I harvested the Whitbread yeast (Wyeast 1098) from last week's brew--the American wheat ale--to pitch today.  I left enough beer on top of the yeast for maybe 1/3 to 1/2 a gallon total volume.  I swirled this up and poured it into a gallon jug to let the trub settle out..  This never really happened, so I just used the yeast slurry as is.  The Mr. Malty yeast calculator recommended only about .1 gallon so I poured the other .5 gallon into a smaller jug and stored it in the refrigerator.  I'm not sure if I'll have anything to brew with this soon, but it's better to have it and not need it than to need it and not have it.

Pure O2 for 45 sec., 1/2 tsp yeast nutrient, .1 gal yeast slurry pitched at 60F, and placed in fridge set to 64F.

3 Days: Temperature raised to 70F.  It looks like the krausen is starting to drop, but there is still plenty of yeast in suspension.  I would have liked to do this a day or two earlier to make sure it gets as dry as possible (unlike the wheat sitting next to it), but that didn't work out.

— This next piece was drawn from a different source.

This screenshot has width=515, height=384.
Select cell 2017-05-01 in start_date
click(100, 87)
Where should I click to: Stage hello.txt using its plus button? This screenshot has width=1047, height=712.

1 Week: Racked onto 2 oz. medium toast American oak cubes.  The recipe called for 2 oz. French oak chips but I didn't have time to get to the homebrew shop with the full selection so I couldn't get those.  It's tough to tell how the flavor will translate.  American oak is supposed to be more bold than French, while chips are supposed to extract the flavor more quickly than cubes.  After one week I'm hoping the flavor is noticeable but not overpowering so I can stick to my planned schedule.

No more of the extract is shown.